● RECORDS FOR THE TASK
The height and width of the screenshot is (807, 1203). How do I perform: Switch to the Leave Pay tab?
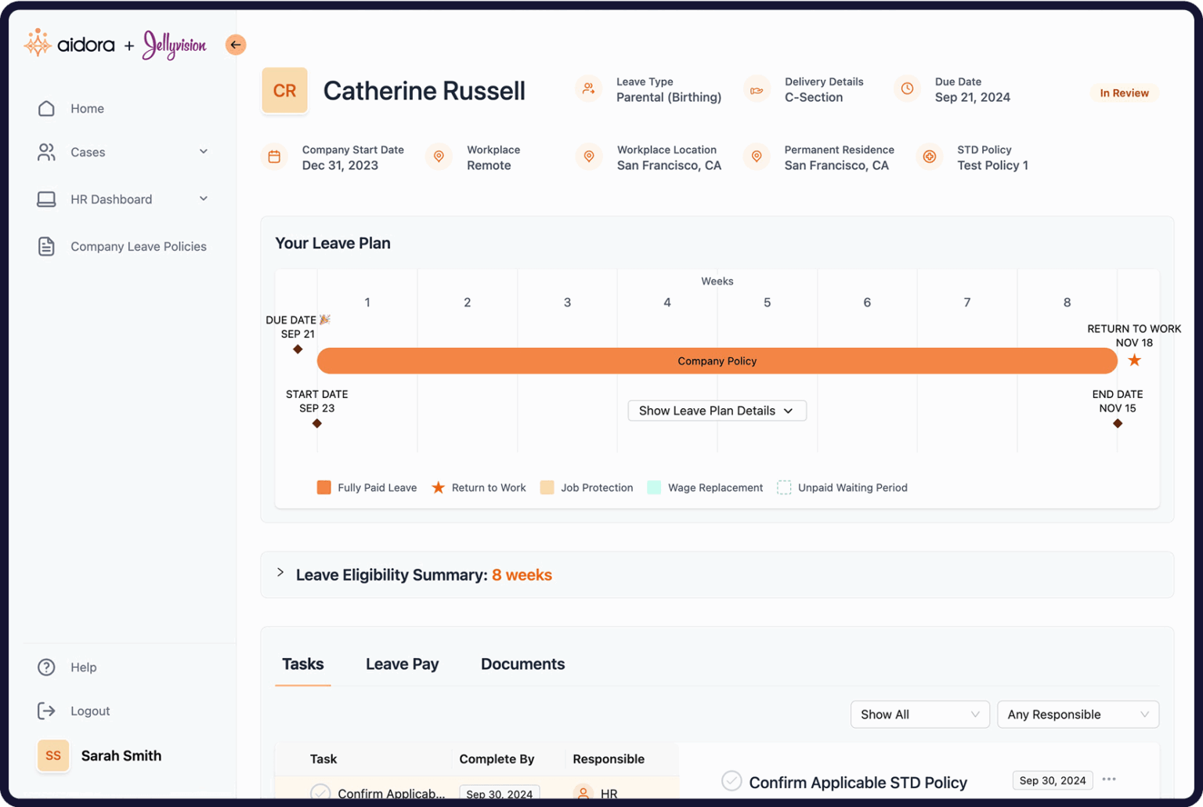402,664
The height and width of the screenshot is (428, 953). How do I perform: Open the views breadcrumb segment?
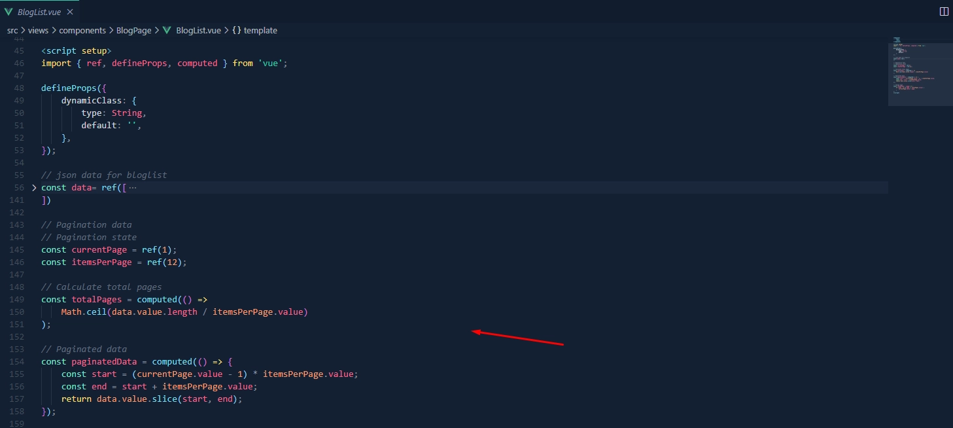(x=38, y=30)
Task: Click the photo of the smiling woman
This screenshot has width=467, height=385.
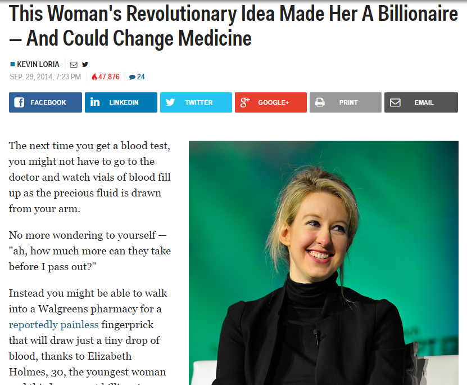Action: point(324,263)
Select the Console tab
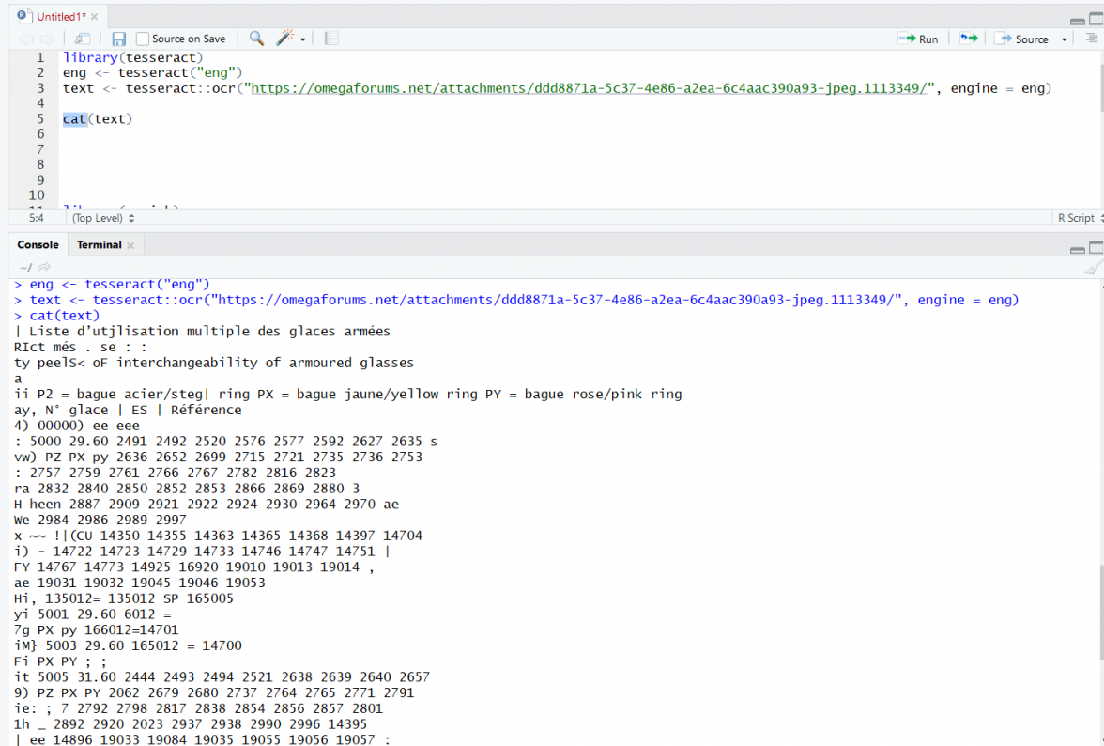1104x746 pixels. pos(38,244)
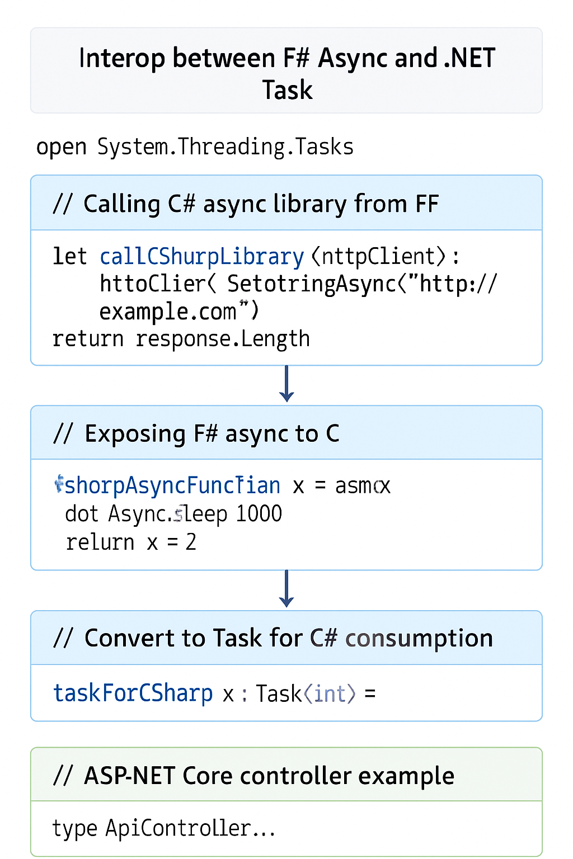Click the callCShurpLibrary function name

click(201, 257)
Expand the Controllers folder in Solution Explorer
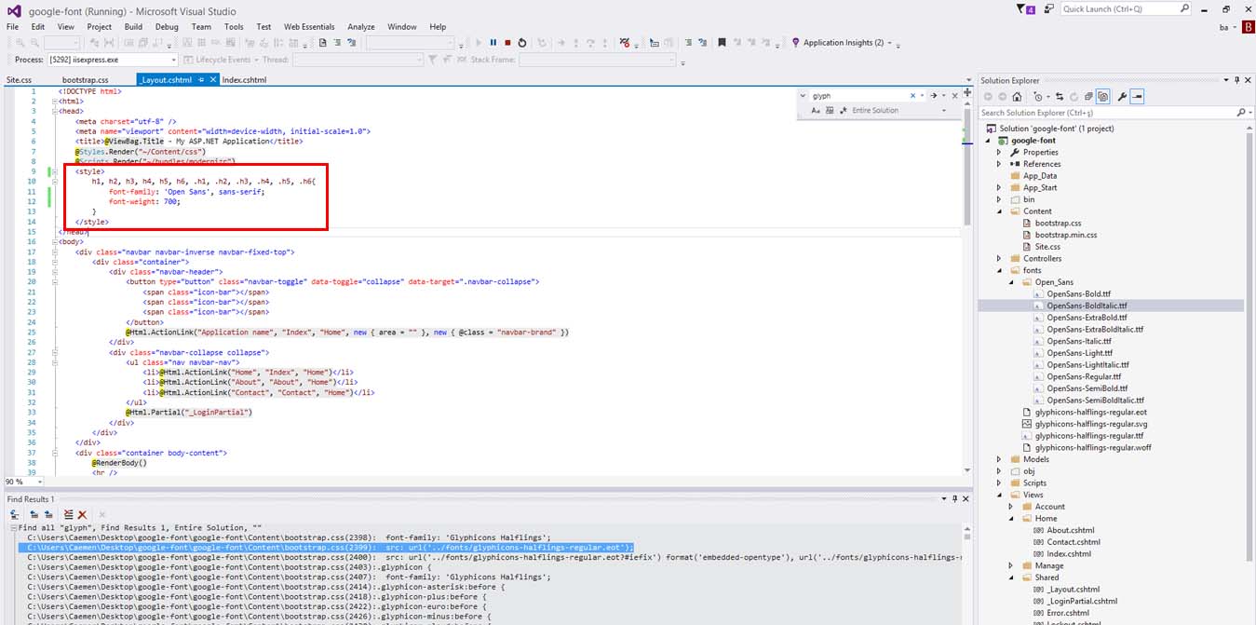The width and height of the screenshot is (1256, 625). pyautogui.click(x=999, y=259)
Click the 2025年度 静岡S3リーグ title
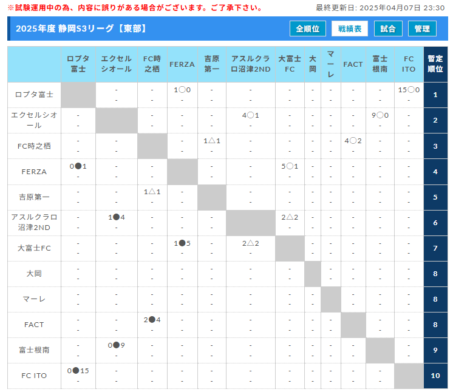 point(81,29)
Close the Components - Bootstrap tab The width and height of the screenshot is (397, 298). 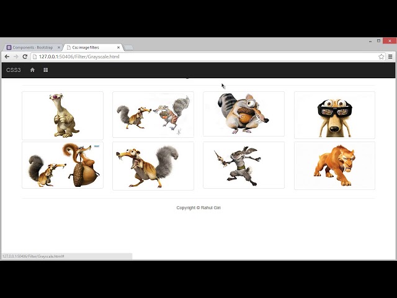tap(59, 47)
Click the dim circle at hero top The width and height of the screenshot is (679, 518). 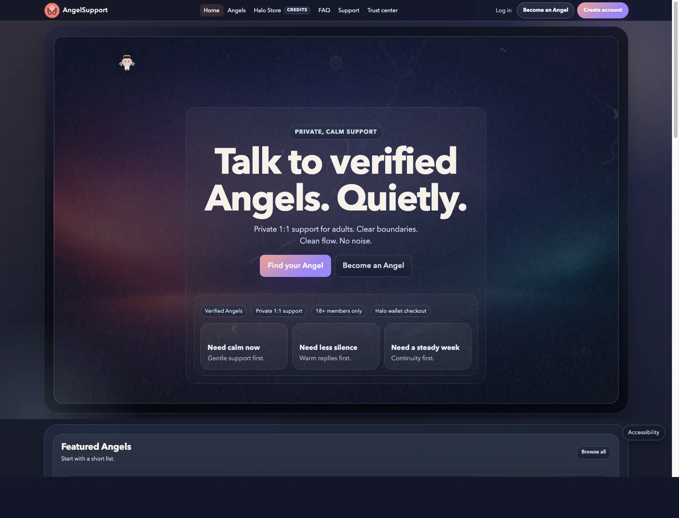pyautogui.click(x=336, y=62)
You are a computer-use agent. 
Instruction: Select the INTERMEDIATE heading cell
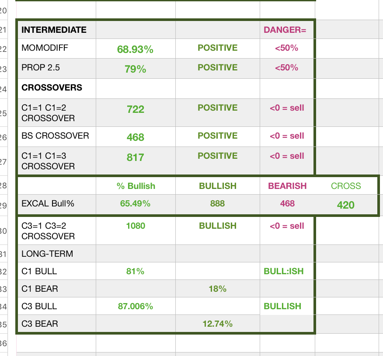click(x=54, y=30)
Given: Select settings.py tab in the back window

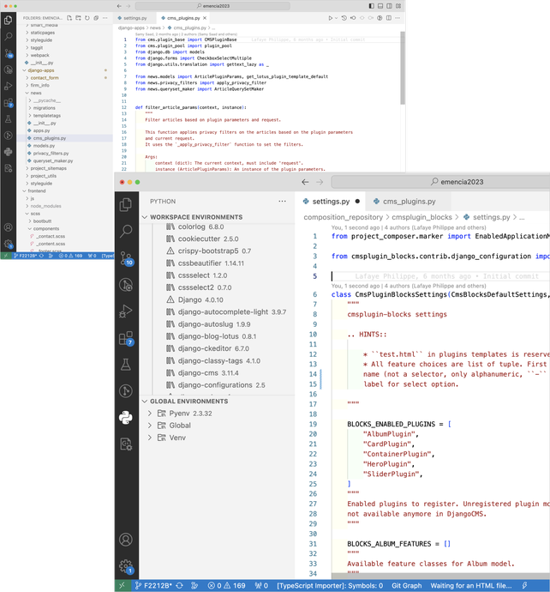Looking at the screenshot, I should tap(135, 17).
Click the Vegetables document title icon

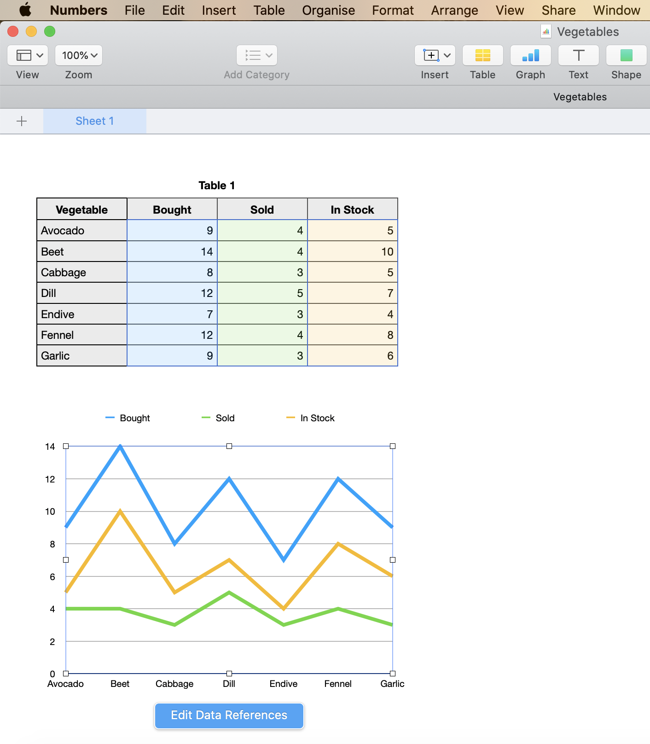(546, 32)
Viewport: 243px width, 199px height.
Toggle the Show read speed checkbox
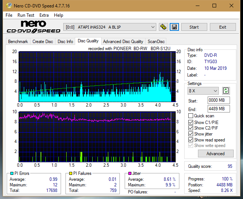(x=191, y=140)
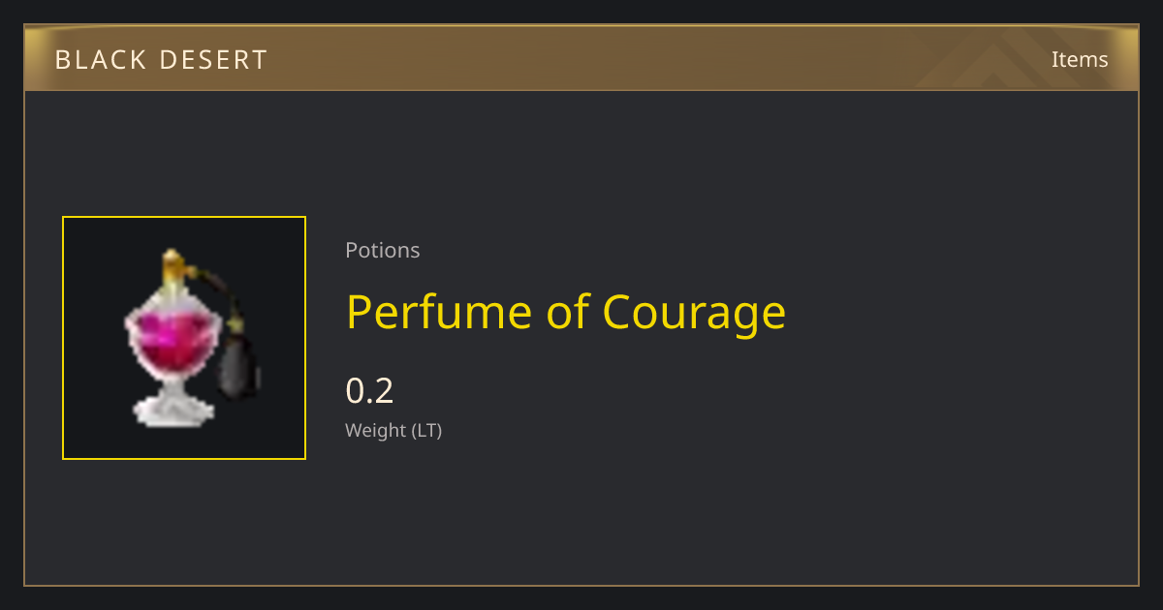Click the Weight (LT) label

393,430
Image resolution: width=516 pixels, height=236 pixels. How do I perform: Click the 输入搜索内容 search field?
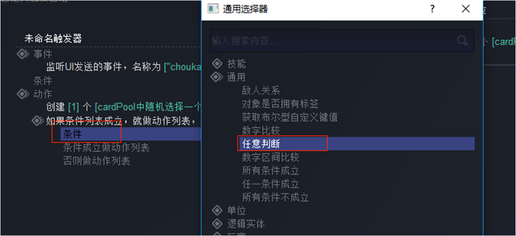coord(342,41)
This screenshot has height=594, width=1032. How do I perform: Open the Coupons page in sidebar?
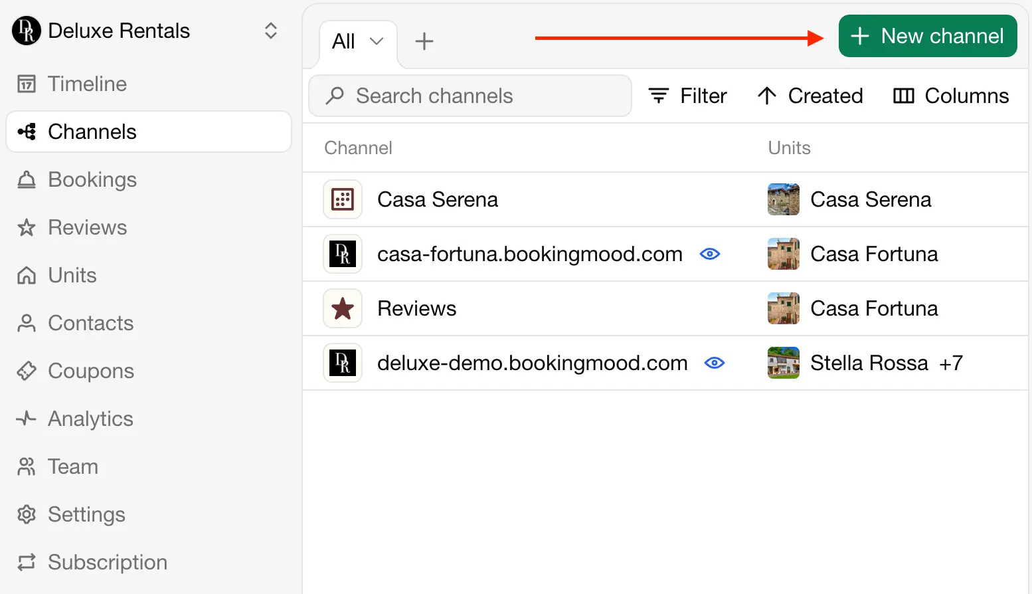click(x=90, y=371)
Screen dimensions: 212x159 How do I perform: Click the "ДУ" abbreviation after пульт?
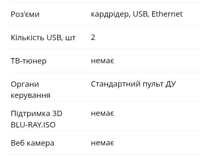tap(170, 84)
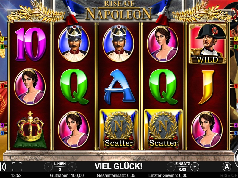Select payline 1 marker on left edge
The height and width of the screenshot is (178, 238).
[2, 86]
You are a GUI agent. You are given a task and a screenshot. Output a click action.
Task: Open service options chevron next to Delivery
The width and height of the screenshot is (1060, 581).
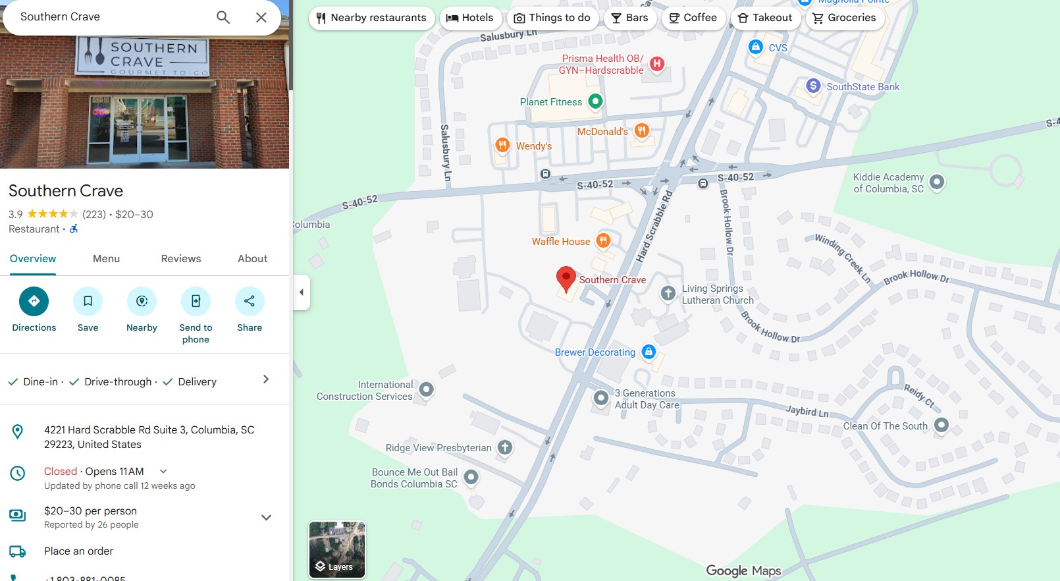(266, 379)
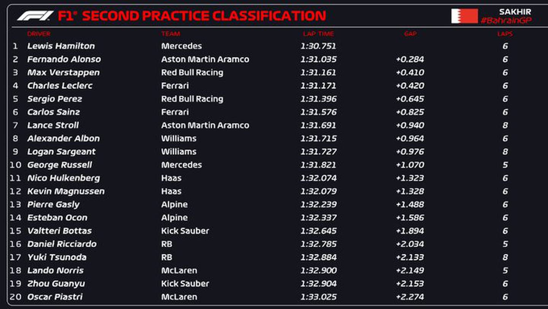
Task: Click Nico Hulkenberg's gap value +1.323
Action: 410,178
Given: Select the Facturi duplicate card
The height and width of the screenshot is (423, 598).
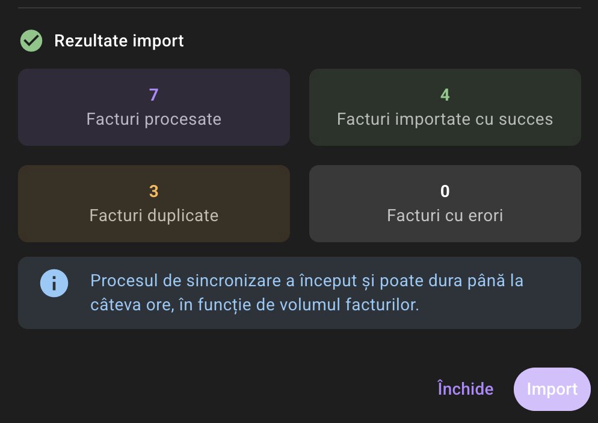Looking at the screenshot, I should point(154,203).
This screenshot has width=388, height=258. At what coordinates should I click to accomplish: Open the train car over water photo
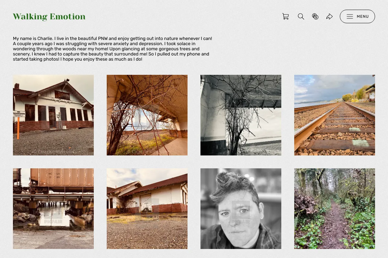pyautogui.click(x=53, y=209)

● DESCRIPTION OF THE TASK
For every line in the records above that holds "agent", add one, and report the sum alone.

● RESULT OF THE TASK
2